La caída de mi Mubarak

Fue lo primero que hice cuando volví al hotel. Me acerqué a la recepción y miré a la parte izquierda del mostrador. Allí estaba. Con su media sonrisa, el pelo impecable y con esa luz en la parte superior que le daba un aire barroco. Habían pasado cinco horas del anuncio de su dimisión, pero Hosni permanecía en las paredes. Daba la impresión que la gente no terminaba de creerse lo que había pasado, que aun había miedo a que todo fuera un bulo más de los que habitualmente retransmitía la televisión egipcia, un montaje de ida y vuelta para probar la lealtad del pueblo.

Por la mañana no he tardado un minuto en rendirle visita. Ya no estaba. Lo único que queda de Hosni es la diferencia de tonos en la pared. Se dibuja perfectamente el contorno del enorme rectángulo que ocupaba la foto del rais, ahora blanco inmaculado frente al tono amarillento del resto de la pared.

No viví la caída de Sadám. Mientras su estatua caía yo hacía diagramación en mi mesa de El Diario Vasco y me moría de envidia. Pude informar de la caída de Musharraf en primera persona, llegué a Túnez dos días después de la salida de Ben Ali y estos días he llorado de emoción junto a mi traductor y guía espiritual, Mustafá, la caída de Mubarak. Me he dado cuenta de que no hay formato periodístico que pueda de verdad reflejar lo que esto supone. O quizás me falte arte. O quizás es que estas cosas es mejor quedárselas para uno mismo. Estaba a punto de empezar a comer el jueves en un callejón próximo a Tahrir cuando el vicepresidente Suleyman apareció en pantalla y anunció la caída del régimen. El grito de Alá Akbar que salió de la boca, los ojos y el estómago de Mustafá es irrepetible. Jamás mis oídos habían percibido este tipo de alarido, un grito de dolor y placer, un impacto directo en mi cara de ‘periodista de conflictos’ que paga su hipoteca gracias a las desgracias de esta gente que ha sufrido la mitad de su vida.

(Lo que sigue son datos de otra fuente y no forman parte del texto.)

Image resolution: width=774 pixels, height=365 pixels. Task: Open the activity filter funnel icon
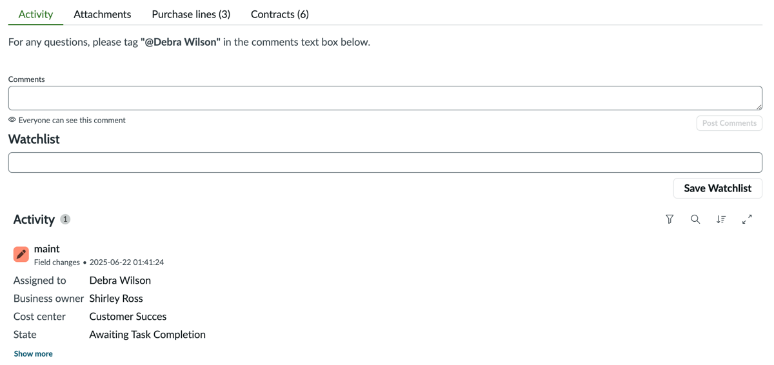coord(670,219)
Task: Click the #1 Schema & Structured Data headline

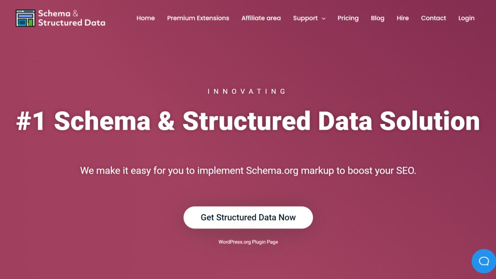Action: click(248, 121)
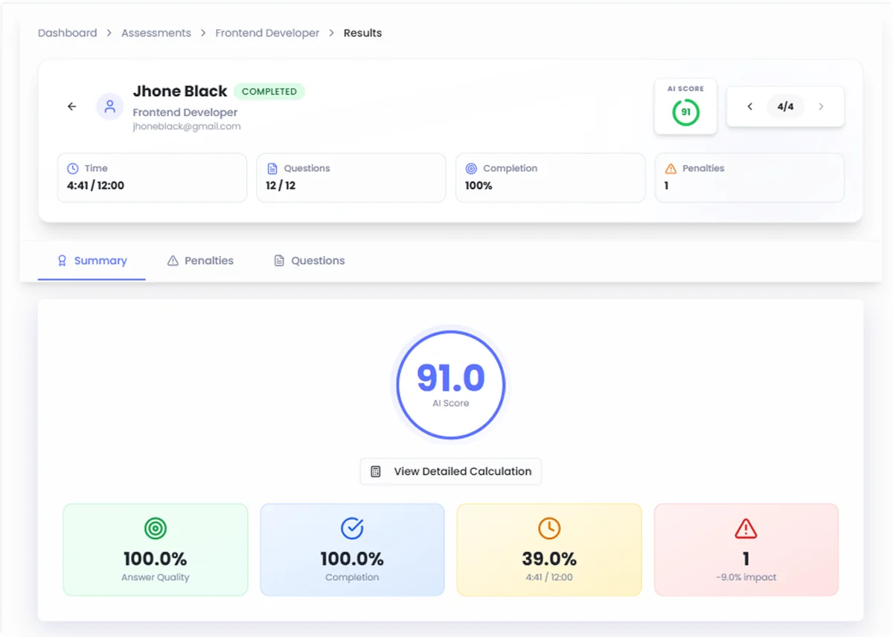The height and width of the screenshot is (637, 893).
Task: Click the red warning icon above ~9.0% impact
Action: coord(746,528)
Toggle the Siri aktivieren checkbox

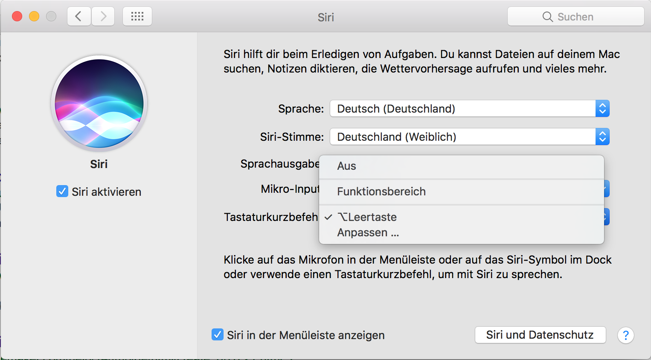[x=62, y=192]
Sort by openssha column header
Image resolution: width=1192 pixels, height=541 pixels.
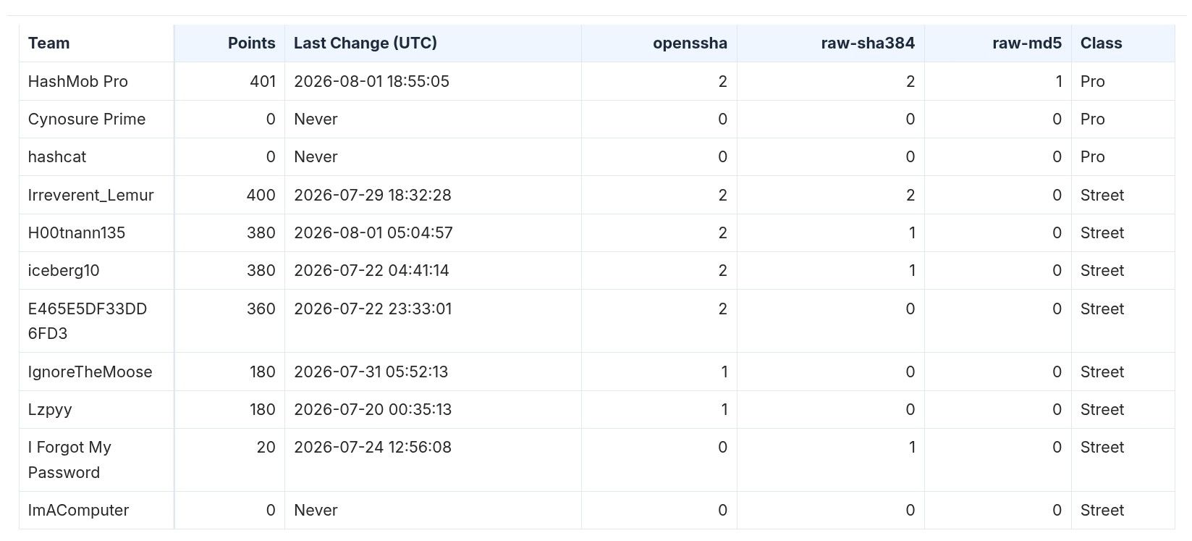pyautogui.click(x=690, y=43)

Entré en radios, hice directos para televisión, grabé el momento para hacer un vídeo -y  mi cámara salió seriamente dañada, quizás más acostumbrada a las desgracias que a las alegrías-, escribí una crónica para el periódico desde la mismísima plaza a la luz de una farola… ahora lo repaso todo y me doy cuenta de que el trabajo no refleja ni una mínima parte de todo lo que me pasó por el corazón en esos momentos.

“¿Dónde habéis dejado el retrato?” He preguntado al tipo de la recepción. “No lo sé, cuando he llegado ya no estaba”, me ha respondido antes de perderse en el fondo del mostrador. Mañana voy a ver si alguien me explica el paradero de esos ojos que durante treinta años han sido una especie de Gran Hermano que todo lo controlaba en esta recepción.